Acute stress induces negative emotional states such as anxiety and triggers normal adaptive behaviors to ensure safety and security. However, excessive and prolonged stress impairs appropriate responses, leading to psychiatric disorders such as anxiety disorders and depression. The neural mechanisms underlying stress responses require communication across the entire brain, including the cerebral cortex, subcortical regions, and upper brainstem areas. However, the fundamental pathways and mechanisms supporting stress response processing are not yet fully understood.
Recently, we identified that the claustrum plays a crucial role in the neural circuits responsible for generating anxiety responses to stress. This project aims to explore the connection between the claustrum and stress-related psychiatric disorders, such as stress-induced insomnia and panic disorder. While the claustrum is believed to be involved in brain functions like consciousness and attention, its specific roles remain unclear. Therefore, we also investigating its functions related to vigilance and the processing of unconscious information.

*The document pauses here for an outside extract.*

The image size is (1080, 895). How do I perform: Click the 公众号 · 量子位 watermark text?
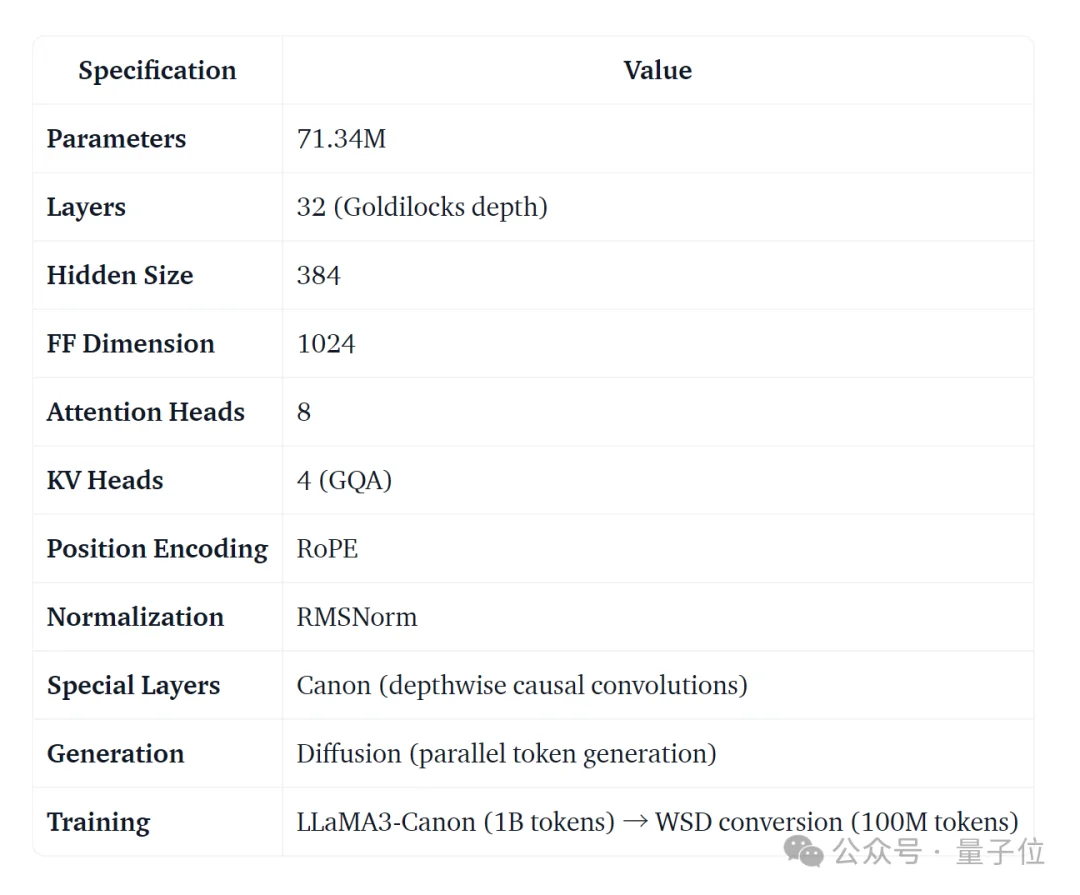pyautogui.click(x=939, y=852)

In our social lives, emotions like envy and feelings of unfairness often stem from differences between ourselves and others, such as gender, race, and social status. The ability to recognize these differences is a fundamental brain function that forms the basis of our mind, and its disruption can be linked to psychiatric disorders. Social emotions like envy and inequity aversion were once thought to be exclusive to humans and some primates. However, these emotions involve complex brain activities that very over time and space, and the detailed mechanisms have not been thoroughly explored using experimental animals like rodents, which are ideal for neuroscientific studies.
Recent research has shown that rodents can also experience reactions based on comparisons self-other comparisons, leading to a sense of unfairness. This project aims to create a unique behavioral evaluation system using rodents and integrate advanced imaging technologies to uncover the neural mechanisms behind feelings of inequity.

Mechanisms of behavioral change under unfair conditions using rodents

Autism Spectrum Disorder (ASD) is a neurodevelopmental condition marked by difficulties in social communication and repetitive behaviors. It is believed that epigenetic changes during the development of the cerebral cortex may disrupt the formation and maintenance of neural networks, contributing to ASD. Recent research indicates that epigenetic changes occurring at specific stages of fetal development can affect the normal structure and connectivity of the cerebral cortex, potentially leading to difficulties in processing external information later in life. However, the detailed mechanisms involved are still not fully understood.
This project aims to investigate these mechanisms by using fate mapping in ASD model mice, which are influenced by genetic and environmental factors. By labeling neurons that differentiate at specific developmental stages, we seek to pinpoint the precise molecular changes occurring in various regions of the brain.

The brain's complex neural networks enable a wide range of functions through both localized (micro) and widespread (macro) information processing. Understanding the brain functions requires capturing all neural activities over time and integrating this data comprehensively. While current technologies make this challenging, alternative methods like fMRI and large-scale imaging techniques have been developed to study brain functions. Recently, we have developed a high-resolution, fast whole-brain imaging system (named FAST) that can visualize the entire brain at the cellular level. Using reporter mice that express immediate early genes such as fos and arc, which indicate neural activation, we have been able to track activation changes across the brain in response to various external stimuli. By applying advanced data analysis techniques, we can identify changes in functional networks and pinpoint crucial brain regions without preconceived hypotheses.
In this project, we are exploring brain activation changes in model animals in response to various external stimuli, such as drug administration, using these innovative techniques.